Ab Mitte der 1970er-Jahre stand Feldmann genau in diesem Laden, verkaufte Kitsch und Kunst, traf Künstler, verlieh Artikel als Deko für Filme und Videos statt sie zu verkaufen. Zehn Jahre zuvor hatte der gebürtige Düsseldorfer in Linz Malerei studiert, wenig später reizte ihn mehr der Konzeptionismus, er knipste Fotos und stellte sie in Serien zusammen. Etwa 35 kleine Bilderhefte entstanden, Fotos von Alltäglichem, die Kunst des Gewöhnlichen, sein Markenzeichen. 1974 kam der "Drei Möwen"-Verlag dazu. Wirklich Geld verdiente der damals 34-jährige Feldmann erst mit dem Laden ab 1975. Ein gewöhnlicher Laden – anfangs – dann mehr und mehr eine Kunstaktion, ein sorgfältig zusammengestelltes Sammelsurium aus Kunst und Kitsch, nicht immer klar abgrenzbar:
"In dem Laden gibt es Kitsch, Kunstgewerbe und Kunst und die Grenze zwischen den drei Bereichen ist fließend. Kitsch kann Kunst sein, Kunst kann Kitsch sein, das kann man hier gut studieren, wie manche Sachen zwischen den drei Bereichen wechseln."

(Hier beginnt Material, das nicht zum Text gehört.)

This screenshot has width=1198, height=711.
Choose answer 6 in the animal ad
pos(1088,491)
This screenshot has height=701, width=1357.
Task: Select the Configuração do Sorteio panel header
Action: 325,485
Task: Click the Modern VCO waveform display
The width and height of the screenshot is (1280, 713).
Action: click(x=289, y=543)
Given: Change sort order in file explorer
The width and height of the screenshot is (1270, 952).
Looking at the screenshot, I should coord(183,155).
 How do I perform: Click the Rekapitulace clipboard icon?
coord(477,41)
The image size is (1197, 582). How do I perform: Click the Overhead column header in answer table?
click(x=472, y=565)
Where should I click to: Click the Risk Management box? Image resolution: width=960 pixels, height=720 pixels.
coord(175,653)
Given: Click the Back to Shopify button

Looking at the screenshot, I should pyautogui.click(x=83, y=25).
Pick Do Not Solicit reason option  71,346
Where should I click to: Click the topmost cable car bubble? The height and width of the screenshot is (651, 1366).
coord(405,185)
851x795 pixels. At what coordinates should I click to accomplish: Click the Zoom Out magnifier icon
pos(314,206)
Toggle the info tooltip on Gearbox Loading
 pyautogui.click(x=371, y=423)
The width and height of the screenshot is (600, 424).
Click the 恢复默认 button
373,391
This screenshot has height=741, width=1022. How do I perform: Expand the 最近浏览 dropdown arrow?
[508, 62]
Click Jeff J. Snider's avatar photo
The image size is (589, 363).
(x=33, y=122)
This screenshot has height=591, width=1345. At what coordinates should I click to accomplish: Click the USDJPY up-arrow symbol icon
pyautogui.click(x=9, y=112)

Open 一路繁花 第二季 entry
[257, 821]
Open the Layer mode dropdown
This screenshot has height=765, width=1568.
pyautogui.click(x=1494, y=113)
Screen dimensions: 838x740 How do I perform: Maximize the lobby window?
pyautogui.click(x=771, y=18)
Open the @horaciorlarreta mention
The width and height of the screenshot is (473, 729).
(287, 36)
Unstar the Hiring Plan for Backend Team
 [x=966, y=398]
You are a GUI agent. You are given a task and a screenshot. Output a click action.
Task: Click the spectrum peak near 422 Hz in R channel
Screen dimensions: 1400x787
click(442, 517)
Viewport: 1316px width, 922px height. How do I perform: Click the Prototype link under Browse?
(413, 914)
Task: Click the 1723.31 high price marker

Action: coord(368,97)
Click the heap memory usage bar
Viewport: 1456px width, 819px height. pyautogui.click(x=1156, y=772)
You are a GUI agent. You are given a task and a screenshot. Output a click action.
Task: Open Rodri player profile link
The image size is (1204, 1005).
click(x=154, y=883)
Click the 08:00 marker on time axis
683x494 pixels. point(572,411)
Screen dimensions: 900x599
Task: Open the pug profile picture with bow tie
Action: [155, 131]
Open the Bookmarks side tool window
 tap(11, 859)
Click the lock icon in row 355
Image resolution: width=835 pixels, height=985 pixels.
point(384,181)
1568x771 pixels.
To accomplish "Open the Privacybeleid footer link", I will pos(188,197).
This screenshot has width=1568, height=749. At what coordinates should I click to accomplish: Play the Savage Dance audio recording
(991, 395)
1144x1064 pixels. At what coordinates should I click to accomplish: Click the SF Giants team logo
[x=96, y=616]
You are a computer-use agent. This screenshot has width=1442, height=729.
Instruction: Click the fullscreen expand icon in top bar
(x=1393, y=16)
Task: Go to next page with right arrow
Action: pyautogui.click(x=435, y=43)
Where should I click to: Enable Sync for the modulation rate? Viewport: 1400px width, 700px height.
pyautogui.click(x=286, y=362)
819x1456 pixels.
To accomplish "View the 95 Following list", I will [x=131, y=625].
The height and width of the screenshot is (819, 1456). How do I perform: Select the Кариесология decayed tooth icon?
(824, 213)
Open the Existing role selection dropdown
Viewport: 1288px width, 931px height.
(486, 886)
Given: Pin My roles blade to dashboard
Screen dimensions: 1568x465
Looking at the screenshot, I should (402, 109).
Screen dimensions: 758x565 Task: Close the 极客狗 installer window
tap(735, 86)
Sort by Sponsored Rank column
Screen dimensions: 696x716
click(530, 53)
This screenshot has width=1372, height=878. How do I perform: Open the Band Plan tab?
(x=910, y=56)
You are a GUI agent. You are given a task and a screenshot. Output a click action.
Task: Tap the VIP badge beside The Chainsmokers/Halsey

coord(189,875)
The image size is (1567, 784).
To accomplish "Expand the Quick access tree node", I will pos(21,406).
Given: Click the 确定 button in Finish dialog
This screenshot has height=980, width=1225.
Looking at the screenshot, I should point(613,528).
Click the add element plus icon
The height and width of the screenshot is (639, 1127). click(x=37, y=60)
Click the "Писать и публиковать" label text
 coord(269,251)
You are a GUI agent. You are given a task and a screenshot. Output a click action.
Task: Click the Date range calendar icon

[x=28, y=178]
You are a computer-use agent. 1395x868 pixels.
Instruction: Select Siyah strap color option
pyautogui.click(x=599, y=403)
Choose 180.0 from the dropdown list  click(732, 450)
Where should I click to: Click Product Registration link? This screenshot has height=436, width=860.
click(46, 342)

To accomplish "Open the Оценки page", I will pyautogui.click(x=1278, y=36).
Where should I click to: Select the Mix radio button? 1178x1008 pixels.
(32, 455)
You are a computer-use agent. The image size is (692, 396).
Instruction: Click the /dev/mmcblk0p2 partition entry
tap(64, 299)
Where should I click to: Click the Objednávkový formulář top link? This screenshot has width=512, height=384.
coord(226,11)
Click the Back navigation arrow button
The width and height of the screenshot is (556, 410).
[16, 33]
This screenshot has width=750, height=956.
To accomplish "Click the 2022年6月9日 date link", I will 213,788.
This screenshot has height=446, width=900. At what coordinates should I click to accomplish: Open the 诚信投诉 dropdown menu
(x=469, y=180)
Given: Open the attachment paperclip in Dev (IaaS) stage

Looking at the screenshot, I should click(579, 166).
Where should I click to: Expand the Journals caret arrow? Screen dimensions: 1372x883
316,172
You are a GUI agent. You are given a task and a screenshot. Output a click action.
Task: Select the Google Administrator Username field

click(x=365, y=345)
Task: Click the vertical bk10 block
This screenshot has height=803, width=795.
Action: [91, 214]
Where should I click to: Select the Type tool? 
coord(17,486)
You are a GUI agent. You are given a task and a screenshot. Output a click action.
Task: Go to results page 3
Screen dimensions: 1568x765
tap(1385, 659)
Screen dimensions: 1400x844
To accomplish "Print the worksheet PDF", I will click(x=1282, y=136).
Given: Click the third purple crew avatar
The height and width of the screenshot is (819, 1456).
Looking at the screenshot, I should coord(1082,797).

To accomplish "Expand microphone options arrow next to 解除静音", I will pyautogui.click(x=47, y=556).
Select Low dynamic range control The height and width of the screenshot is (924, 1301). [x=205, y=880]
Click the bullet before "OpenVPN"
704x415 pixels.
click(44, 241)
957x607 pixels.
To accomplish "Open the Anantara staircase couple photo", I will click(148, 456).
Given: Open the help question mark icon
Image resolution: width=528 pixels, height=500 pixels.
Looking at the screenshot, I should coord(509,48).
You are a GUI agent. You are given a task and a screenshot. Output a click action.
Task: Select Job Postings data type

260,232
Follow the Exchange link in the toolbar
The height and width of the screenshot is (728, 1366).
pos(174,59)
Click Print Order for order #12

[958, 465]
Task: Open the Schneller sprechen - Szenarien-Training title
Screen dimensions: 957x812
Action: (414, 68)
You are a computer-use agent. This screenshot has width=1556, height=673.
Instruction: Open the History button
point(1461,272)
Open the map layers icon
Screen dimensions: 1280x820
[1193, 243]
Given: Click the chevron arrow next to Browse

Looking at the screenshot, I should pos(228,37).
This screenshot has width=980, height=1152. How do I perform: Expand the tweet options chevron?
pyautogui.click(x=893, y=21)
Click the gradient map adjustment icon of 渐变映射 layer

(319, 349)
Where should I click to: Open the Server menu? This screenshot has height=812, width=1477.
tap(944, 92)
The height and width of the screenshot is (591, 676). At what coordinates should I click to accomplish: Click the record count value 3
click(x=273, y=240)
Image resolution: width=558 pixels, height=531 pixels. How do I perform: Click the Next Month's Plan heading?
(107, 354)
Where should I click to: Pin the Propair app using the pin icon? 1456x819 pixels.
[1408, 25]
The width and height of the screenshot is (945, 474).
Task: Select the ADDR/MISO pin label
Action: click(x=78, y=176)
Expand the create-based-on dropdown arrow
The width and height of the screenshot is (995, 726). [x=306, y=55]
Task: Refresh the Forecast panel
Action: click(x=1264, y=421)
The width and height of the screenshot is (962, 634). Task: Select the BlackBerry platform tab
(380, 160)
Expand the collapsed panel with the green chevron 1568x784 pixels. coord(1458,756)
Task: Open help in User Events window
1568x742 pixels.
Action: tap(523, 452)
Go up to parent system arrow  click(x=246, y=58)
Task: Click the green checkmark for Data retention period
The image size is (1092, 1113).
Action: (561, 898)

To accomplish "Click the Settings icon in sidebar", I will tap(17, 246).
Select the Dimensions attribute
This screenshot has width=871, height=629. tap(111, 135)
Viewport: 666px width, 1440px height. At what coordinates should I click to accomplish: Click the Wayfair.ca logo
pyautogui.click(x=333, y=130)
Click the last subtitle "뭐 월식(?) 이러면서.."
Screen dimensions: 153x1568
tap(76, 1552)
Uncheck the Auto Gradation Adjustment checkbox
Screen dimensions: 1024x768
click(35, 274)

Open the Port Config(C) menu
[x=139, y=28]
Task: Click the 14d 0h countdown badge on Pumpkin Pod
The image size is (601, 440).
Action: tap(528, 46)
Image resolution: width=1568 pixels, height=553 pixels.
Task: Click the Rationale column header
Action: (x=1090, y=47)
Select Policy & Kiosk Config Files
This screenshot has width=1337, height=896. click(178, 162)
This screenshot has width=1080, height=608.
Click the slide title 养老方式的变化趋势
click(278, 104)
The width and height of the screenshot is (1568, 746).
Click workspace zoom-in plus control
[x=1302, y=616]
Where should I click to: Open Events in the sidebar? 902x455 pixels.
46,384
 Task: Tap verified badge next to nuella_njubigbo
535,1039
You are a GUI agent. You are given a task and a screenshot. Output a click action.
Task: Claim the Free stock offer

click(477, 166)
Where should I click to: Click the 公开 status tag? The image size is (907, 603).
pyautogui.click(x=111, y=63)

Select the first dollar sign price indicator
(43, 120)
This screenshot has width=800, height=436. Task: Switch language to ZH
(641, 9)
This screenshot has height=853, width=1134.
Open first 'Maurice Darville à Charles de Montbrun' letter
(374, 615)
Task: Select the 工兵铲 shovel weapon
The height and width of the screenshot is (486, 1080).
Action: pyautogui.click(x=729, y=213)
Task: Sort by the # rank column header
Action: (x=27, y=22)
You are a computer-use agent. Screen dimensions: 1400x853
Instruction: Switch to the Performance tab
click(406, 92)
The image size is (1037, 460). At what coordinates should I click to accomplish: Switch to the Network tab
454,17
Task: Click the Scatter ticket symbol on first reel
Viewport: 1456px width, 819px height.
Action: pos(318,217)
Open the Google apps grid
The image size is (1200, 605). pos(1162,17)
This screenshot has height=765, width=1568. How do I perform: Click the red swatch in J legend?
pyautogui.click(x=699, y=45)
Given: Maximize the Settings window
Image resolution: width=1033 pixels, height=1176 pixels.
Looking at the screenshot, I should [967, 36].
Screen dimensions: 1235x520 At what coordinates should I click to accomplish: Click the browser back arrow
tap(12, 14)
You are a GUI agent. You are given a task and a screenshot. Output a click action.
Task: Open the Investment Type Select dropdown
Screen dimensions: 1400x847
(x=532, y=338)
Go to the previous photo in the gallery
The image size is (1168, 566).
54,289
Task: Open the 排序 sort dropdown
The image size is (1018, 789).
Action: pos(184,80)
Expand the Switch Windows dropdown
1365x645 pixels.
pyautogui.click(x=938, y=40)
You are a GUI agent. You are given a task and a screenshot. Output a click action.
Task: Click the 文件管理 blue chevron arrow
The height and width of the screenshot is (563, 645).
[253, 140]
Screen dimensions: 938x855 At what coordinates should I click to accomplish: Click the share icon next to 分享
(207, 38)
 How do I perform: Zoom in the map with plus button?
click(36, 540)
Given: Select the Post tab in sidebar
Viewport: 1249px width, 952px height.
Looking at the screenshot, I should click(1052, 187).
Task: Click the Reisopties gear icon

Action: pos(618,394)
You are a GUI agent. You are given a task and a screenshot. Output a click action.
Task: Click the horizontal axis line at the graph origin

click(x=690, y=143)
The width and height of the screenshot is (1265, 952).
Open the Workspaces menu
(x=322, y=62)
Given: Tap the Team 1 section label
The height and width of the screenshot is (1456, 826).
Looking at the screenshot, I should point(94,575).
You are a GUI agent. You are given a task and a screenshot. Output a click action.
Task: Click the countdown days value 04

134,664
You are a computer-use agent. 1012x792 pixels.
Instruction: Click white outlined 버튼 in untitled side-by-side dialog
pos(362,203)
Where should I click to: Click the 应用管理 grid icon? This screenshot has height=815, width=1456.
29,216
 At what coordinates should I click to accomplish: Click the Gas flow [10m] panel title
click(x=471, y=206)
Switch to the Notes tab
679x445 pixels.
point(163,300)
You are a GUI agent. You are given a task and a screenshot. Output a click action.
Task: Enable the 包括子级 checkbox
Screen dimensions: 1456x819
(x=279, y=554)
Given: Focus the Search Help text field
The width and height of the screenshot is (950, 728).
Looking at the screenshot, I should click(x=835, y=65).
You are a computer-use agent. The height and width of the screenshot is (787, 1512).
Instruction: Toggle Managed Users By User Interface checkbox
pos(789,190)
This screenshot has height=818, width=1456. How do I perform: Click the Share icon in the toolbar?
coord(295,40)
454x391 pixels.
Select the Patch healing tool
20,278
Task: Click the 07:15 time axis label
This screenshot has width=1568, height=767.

Ungewöhnlich ist das schon – ein Kunstkitschladen mitten im Lenbachhaus. Da steht eine Merkel-Zitruspresse neben asiatischen Winkekatzen, bemalte Bierhumpen neben billigen Modellautos. Verdammt ähnlich einem Museumsshop mit Kunstkopien. Von Feldmann durchaus so angelegt:
"Viele Museen können ein Laden sein, viele Läden können ein Museum sein, das ist so eine Grenzwanderung, dass da man da zwischen Laden und Museum, Museum und Laden eine Überlappung finden kann."
Ein zur Kunst erhobener Laden
Soll man das nun als Kritik an der inflationären Merchandising-Politik von Museen verstehen? Oder eher als konsequente Weiterführung des Feldmannschen simplifizierenden Konzeptionismus? Ein zur Kunst erhobener Laden. In direkter Nachbarschaft zu Konzeptkunst von Hedwig Eberle, Nikolas Lang, Barbara Hammann oder der in den 1970er-Jahren mit Landart bekannt gewordenen Gruppe Spur.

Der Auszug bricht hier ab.